#### Notebook Description


## Index


In [3]:
import pandas as pd


In [4]:
df_incomes = pd.read_csv('./Data/zip_income_3col')
df_incomes = df_incomes.drop('Unnamed: 0', axis=1)

In [5]:
df_pops = pd.read_csv('./Data/pop-by-zip-code.csv')
df_pops = df_pops[['zip_code', 'y-2016']]

In [6]:
not_in_pops = [i for i in df_incomes['zipcode'] if i not in df_pops['zip_code']]
in_both = [i for i in df_incomes['zipcode'] if i in df_pops['zip_code']]
not_in_incomes = [i for i in df_pops['zip_code'] if i not in df_incomes['zipcode']]

In [7]:
len(not_in_incomes),len(not_in_pops),len(in_both)

(23549, 20132, 9842)

### Input Zip Codes

Get list of zip codes to return data from.

In [34]:
output_dict = {'zipcode': {},
               'income': {},
               'state': {},
               'population': {}}
output_df = pd.DataFrame(output_dict)
print('Enter zip codes for review.  When all are added, type done as input.')
while True:
    new_zip = input('Zip code: ')
    if new_zip.lower() == 'done':
        break
    try:
        output_df = output_df.append(df_incomes[(df_incomes.zipcode==int(new_zip))], sort=False)
        pop = df_pops.loc[df_pops['zip_code'] == int(new_zip), ['y-2016']].values[0]
        output_df.loc[output_df['zipcode'] == int(new_zip), ['population']] = pop
    except:
        print('Invalid zip code entered or database is missing information for this code.')
output_df = output_df.reset_index(drop=True)
output_df

Enter zip codes for review.  When all are added, type done as input.
Zip code: 36005
Zip code: 36006
Zip code: don
Invalid zip code entered or database is missing information for this code.
Zip code: done


Unnamed: 0,zipcode,income,state,population
0,36005.0,28829.0,AL,1680.0
1,36006.0,24941.0,AL,1342.0


### Visualization

Graphic to show which zip codes were selected.

###  Analysis output
1. Sum total income lost among all zip codes
2. Sum total population affected
3. List all states affected

In [9]:
def summary(output):
    print('average income per zip code : ' + str(output['income'].mean()))
    print('median income per zip code : ' + str(output['income'].median()))
    print('states concerned : ' + str(output['state'].unique()))
    print('mean population per zip code : ' + str(output['population'].mean()))    
    print('median population per zip code : ' + str(output['population'].median()))

In [10]:
summary(output_df)

average income per zip code : 28829.0
median income per zip code : 28829.0
states concerned : ['AL']
mean population per zip code : 1680.0
median population per zip code : 1680.0


### Getting counties corresponding to each zip code

dada import, selection and getting the county str out of the county feature because unnecessary

In [48]:
zip_to_counties = pd.read_csv('./Data/zip_to_counties.csv')
zip_to_counties.drop(zip_to_counties.columns[2:],axis=1,inplace = True)
zip_to_counties.columns = ['zipcode','county']
zip_to_counties['county'] = zip_to_counties['county'].str.replace(' County','')
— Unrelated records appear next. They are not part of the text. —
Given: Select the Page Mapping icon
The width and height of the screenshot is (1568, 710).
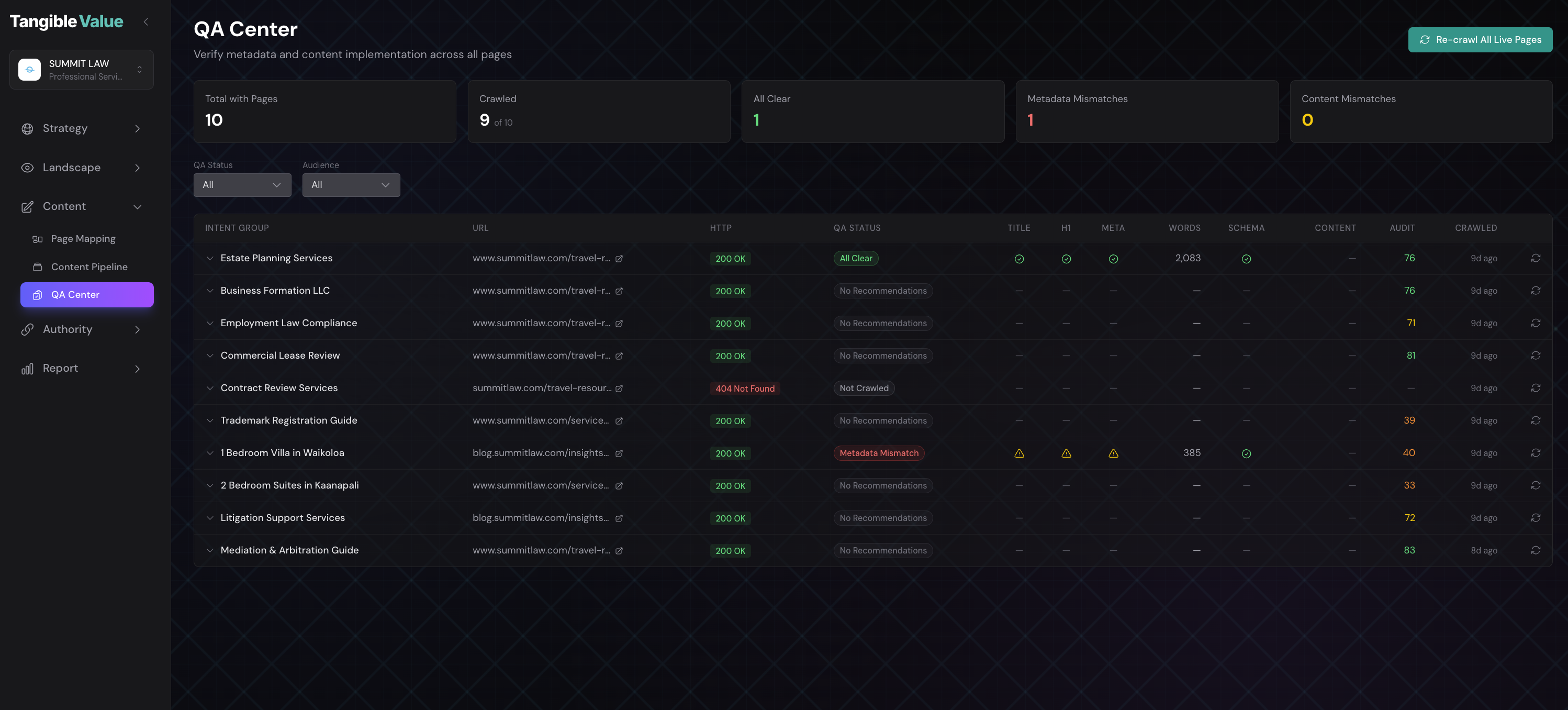Looking at the screenshot, I should click(x=37, y=238).
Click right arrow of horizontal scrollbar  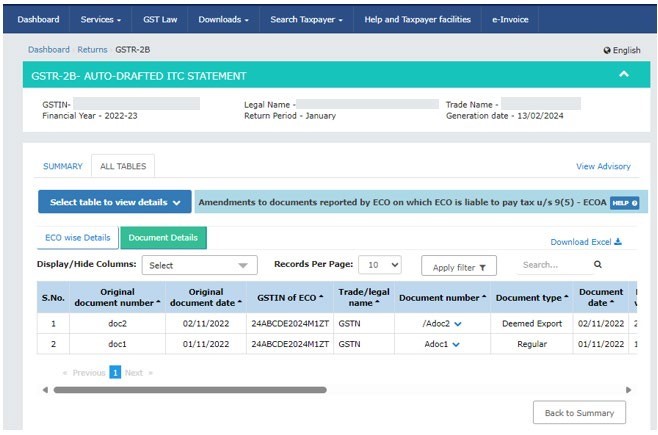coord(628,389)
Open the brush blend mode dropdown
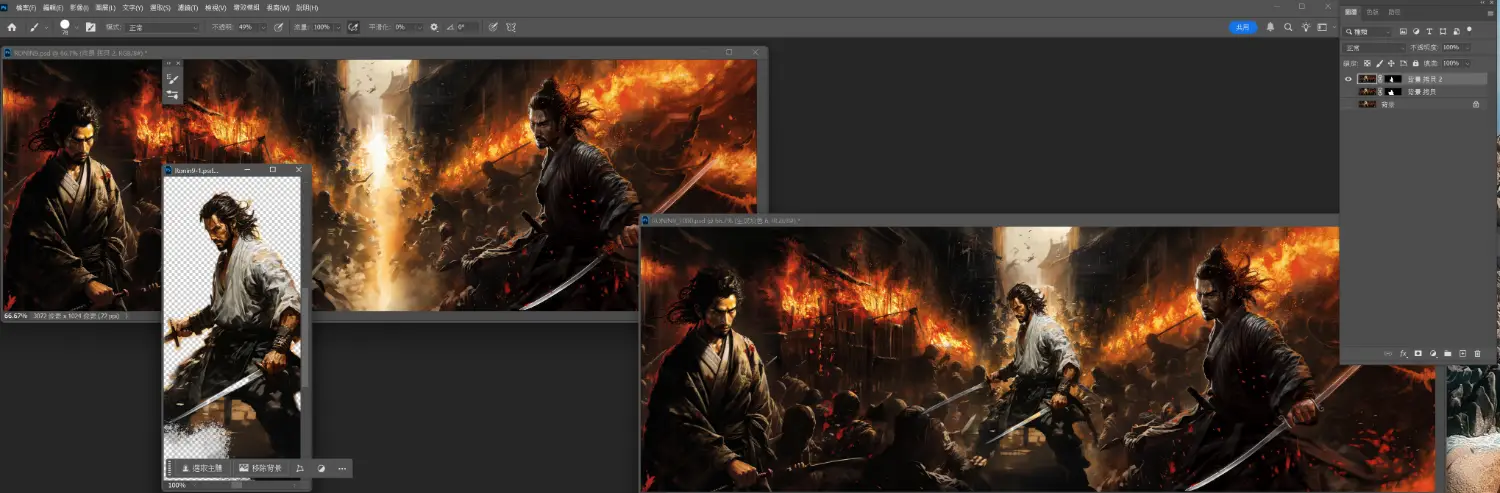1500x493 pixels. 162,27
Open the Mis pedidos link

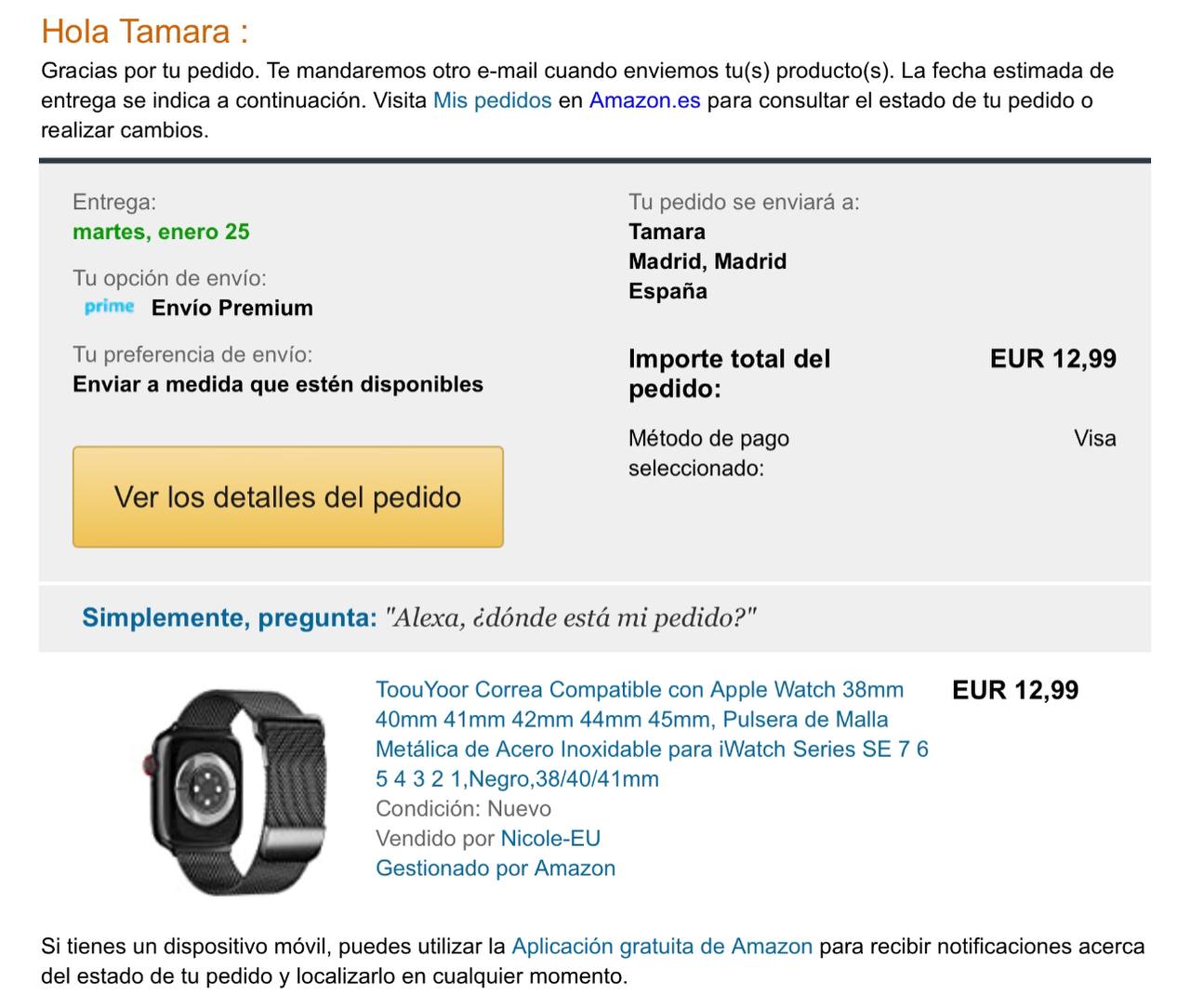coord(493,100)
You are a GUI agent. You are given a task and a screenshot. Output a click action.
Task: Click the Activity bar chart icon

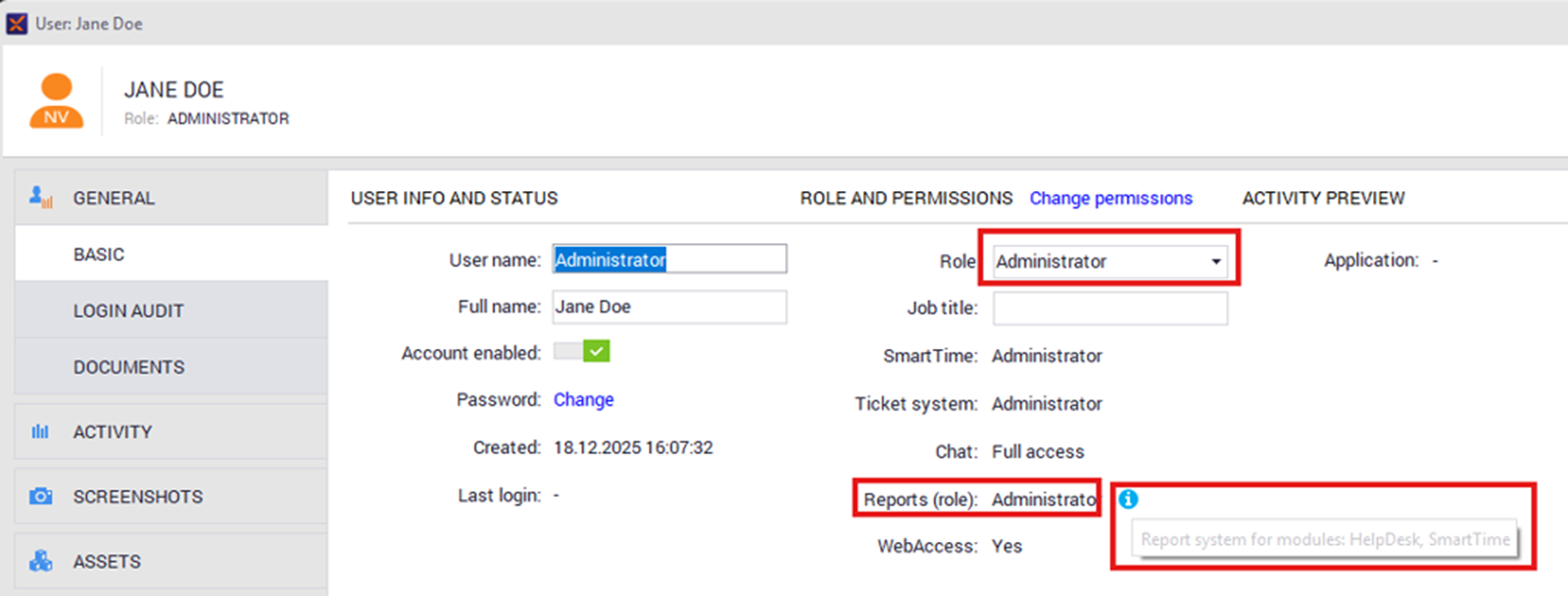(x=40, y=431)
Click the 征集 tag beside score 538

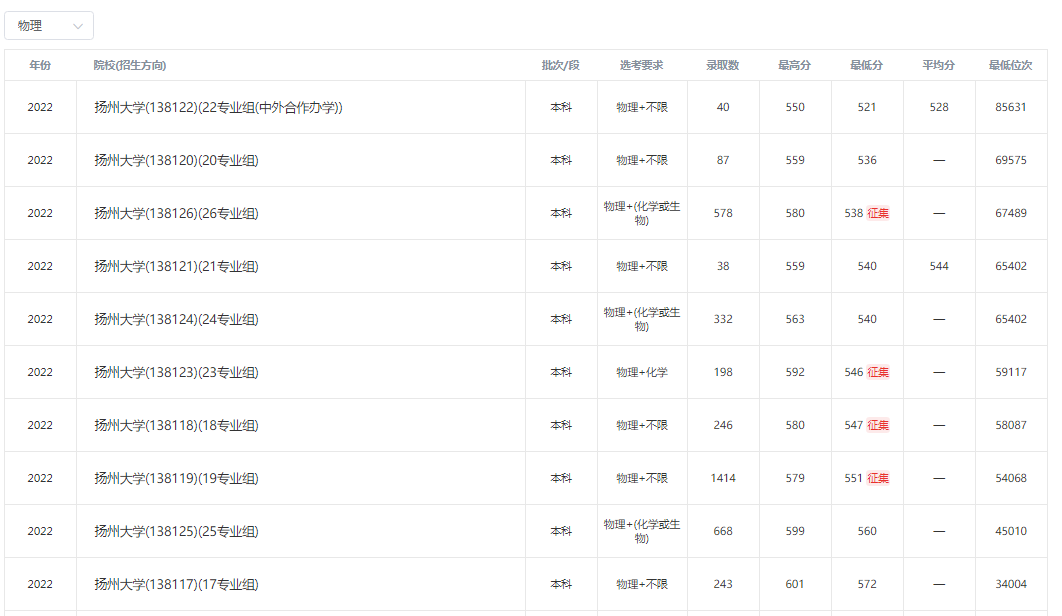pos(878,213)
Once again just to look how many zip codes are common in our dataframes, on 9842 common zip codes for our two dataframes df_incomes and df_pops we have 9751 common ones with zip_to_counties. This could indicate that the zipcodes they have in common are important. 

In [49]:
commons = [i for i in zip_to_counties['zipcode'] if i in df_incomes['zipcode']]
commons_to_all = [i for i in zip_to_counties['zipcode'] if i in in_both]
len(commons),len(set(commons_to_all))

(13095, 9751)

In [50]:
def get_counties(output):
    list_of_counties = [ list(zip_to_counties[zip_to_counties['zipcode'] == i]['county']) for i in output['zipcode'] ]
    output['counties'] = list_of_counties

In [51]:
get_counties(output_df)

In [52]:
output_df

Unnamed: 0,zipcode,income,state,population,counties
0,36005.0,28829.0,AL,1680.0,"[Bullock, Pike]"
1,36006.0,24941.0,AL,1342.0,"[Autauga, Chilton]"